With humor and painstaking research, and a lot of case studies, Clark takes a serious look at the psychology of stress. This book reminds me of another of my favorite books, The Gift of Fear, by Gavin de Backer, in that both authors recognize fear as a gift – a necessary survival tool. Clark says, “Fear is nature’s way of telling us the following: Sorry, but you’re not to be trusted with your own survival. It’s a blunt psychological tool designed to automatically supersede every other bodily function and ensure our continued existence right now.” (p. 25) Clark shows how the folks who stay cool under the most extreme circumstances do so precisely because they are afraid, not because they are placid.
Clark says that anxiety, a uniquely human disorder, often takes the place of fear and actually sabotages our ability to face and quell our fears. Anxiety, he says, often leads us toward a set of “errors, dead ends, and red herrings :” (p. 59)
- Seeking unattainable certainty and control. An essential element in managing anxiety is learning to recognize when when life is uncertain or out of control and accepting that fact instead of fighting it.
- Worry. Worrying actually mutes emotional expression, which makes it tougher for us to overcome a fear.
- Distorted Thinking. The more anxious you are about something, the more error-prone your predictions about it become. This can dilute your fearful thinking to where you are afraid of everything, not only of what is really dangerous.

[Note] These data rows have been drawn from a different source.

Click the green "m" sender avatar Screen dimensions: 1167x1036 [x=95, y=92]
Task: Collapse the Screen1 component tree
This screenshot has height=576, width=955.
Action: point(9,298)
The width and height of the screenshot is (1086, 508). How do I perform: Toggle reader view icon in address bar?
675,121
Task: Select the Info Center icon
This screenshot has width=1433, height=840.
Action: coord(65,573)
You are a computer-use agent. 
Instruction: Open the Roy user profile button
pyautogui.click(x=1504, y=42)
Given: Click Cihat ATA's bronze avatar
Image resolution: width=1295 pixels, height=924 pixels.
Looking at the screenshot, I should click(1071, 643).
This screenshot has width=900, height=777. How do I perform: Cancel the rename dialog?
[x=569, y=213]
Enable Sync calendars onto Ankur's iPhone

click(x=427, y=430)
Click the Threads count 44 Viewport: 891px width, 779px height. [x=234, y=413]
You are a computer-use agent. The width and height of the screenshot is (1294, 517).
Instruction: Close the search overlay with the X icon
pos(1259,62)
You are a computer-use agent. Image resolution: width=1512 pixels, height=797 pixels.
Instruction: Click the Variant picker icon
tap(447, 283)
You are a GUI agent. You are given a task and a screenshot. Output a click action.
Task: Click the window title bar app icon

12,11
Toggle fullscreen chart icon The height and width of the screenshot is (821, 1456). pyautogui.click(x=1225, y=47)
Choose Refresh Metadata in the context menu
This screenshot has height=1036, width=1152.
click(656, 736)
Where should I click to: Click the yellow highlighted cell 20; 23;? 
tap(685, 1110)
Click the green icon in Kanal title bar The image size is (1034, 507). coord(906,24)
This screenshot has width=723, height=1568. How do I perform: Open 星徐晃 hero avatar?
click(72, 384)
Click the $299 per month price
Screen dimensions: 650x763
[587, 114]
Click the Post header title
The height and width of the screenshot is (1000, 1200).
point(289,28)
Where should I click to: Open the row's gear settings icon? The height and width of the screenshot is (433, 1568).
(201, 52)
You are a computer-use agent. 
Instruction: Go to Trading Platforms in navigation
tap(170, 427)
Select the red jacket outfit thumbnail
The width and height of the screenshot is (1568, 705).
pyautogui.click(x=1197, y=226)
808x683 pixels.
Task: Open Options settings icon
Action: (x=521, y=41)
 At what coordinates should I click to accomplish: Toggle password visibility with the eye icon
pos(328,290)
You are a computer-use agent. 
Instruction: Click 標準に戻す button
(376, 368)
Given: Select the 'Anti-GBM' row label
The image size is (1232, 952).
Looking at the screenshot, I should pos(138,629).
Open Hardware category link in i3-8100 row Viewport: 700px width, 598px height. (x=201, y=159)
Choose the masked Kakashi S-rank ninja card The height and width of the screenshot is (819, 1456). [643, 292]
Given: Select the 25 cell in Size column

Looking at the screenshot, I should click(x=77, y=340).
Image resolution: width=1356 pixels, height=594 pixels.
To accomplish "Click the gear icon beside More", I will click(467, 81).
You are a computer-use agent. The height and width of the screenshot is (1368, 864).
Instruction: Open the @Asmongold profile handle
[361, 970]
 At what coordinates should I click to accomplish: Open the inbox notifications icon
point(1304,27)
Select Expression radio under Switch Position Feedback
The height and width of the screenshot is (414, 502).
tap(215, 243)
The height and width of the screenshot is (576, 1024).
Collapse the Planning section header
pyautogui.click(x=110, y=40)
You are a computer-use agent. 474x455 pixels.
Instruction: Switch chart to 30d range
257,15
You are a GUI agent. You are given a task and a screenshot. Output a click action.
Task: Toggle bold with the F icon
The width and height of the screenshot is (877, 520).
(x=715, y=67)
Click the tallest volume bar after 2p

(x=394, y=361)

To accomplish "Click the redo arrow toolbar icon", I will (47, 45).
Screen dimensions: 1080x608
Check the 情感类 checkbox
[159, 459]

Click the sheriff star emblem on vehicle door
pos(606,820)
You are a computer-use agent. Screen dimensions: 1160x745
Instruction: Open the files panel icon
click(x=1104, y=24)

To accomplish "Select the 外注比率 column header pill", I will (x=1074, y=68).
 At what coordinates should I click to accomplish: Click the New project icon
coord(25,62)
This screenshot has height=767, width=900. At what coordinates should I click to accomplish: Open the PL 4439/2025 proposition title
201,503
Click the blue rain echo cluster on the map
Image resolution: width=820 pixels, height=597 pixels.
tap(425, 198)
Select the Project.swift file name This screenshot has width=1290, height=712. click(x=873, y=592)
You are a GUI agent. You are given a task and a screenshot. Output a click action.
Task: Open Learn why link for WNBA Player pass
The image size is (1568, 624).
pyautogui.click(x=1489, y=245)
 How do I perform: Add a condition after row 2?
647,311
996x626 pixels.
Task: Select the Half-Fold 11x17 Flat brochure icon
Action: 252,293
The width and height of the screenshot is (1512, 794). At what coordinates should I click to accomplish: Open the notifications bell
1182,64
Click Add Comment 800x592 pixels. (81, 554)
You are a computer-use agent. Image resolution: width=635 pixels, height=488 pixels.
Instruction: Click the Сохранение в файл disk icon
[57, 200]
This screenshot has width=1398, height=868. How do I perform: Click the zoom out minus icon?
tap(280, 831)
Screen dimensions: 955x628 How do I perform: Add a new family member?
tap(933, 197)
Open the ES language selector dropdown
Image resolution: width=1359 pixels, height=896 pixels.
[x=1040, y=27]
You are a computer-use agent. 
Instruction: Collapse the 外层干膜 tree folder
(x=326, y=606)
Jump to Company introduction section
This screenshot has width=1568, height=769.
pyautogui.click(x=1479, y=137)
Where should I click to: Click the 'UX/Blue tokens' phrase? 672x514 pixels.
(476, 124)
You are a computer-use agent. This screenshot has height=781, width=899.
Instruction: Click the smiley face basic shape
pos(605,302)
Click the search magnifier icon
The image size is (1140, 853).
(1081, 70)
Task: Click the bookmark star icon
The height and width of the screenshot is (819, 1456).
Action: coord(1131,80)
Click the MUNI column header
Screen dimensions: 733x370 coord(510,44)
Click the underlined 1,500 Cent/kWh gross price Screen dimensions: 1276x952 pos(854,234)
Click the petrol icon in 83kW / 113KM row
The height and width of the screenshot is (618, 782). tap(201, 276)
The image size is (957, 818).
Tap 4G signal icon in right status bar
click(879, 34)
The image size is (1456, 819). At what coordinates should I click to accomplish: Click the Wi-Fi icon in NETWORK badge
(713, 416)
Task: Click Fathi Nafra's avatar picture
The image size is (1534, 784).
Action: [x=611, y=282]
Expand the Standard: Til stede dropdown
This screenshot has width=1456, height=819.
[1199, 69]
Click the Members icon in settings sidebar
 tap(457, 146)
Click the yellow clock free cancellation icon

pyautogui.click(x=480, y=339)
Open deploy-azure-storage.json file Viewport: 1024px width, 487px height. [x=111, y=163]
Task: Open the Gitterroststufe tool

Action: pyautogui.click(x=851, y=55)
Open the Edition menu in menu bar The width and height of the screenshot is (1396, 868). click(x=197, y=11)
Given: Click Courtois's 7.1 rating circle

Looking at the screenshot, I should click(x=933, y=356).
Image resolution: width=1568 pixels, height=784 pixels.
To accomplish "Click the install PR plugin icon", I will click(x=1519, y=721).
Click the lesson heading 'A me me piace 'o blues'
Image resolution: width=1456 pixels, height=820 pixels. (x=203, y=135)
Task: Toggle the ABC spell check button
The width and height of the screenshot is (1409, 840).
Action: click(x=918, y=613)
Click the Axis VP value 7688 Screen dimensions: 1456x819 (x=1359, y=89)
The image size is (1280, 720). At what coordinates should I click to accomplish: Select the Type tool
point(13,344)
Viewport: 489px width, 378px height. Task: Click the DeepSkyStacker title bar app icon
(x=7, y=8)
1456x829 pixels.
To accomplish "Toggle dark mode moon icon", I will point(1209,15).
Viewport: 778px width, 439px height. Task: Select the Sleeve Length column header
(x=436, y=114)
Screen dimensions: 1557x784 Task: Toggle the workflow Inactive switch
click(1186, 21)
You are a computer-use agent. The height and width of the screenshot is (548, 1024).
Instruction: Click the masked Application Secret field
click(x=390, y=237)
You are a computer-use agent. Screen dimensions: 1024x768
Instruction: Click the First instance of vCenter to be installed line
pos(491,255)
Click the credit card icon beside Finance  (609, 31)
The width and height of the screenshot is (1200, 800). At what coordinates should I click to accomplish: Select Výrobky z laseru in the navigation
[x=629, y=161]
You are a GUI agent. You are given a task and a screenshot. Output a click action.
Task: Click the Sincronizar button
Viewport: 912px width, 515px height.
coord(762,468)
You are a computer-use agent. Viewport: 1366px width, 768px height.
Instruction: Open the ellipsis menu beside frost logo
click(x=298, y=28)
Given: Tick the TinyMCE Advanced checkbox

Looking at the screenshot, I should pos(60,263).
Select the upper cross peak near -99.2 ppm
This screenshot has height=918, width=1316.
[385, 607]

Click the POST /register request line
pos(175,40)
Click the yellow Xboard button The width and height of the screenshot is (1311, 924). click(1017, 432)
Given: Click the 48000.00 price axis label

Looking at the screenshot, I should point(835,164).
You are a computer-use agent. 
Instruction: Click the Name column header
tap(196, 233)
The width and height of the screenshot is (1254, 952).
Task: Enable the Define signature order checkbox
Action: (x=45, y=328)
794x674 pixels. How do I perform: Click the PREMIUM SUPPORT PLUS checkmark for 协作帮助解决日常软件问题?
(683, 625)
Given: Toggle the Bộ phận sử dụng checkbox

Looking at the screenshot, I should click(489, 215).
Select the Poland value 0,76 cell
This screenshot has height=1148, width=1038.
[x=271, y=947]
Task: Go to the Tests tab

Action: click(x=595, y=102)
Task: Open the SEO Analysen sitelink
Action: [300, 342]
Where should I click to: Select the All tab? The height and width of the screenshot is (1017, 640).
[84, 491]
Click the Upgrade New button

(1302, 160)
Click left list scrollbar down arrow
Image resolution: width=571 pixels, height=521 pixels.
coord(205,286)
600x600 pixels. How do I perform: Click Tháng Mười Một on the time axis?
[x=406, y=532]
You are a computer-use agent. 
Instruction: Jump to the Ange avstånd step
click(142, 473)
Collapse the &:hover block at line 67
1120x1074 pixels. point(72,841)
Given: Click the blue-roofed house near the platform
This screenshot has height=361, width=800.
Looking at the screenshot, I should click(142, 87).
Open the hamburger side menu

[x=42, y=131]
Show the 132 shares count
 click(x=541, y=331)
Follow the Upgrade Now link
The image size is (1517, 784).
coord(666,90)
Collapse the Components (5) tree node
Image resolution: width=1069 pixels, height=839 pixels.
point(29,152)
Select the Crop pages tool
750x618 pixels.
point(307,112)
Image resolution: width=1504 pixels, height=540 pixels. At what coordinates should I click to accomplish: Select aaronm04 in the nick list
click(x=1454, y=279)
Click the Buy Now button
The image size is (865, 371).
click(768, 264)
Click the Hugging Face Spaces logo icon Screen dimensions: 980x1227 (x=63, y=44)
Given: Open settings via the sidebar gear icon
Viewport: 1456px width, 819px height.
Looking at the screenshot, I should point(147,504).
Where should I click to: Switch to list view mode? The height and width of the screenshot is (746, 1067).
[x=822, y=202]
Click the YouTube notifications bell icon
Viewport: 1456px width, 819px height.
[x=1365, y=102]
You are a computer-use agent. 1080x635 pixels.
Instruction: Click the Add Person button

- Avoiding what scares us. This is the singe most important error we commit in dealing with fear. Without exposing ourselves to the things that trigger our fears, we never get a chance to learn that we can cope; avoidance ensures that the fear lives on.
The book is filled with many anecdotes of people overcoming fear–including such diverse areas as sports, public speaking, performance arts, game show pressures, airplane catastrophes, and war.
My favorite story is of Vasily Arkhipov, a soft-spoken, older officer who was chief of staff of the Soviet sub B-59 during the Cuba missile crisis. Unbeknownst to the Americans who were chasing and harassing the sub off the Florida coast, B-59 carried a torpedo tipped with a 15-kiloton warhead – the same explosive power that leveled Hiroshima. In the midst of the sub’s captain melting down and the entire crew screaming to “blast them now!,” Arkhipov quietly took the captain aside and convinced him to surface and talk to the American enemy. Incredibly, no one knew of his heroism [he was shamed in his own country for “failing” in the mission] until 1996. The only person he had told of his heroism was his wife.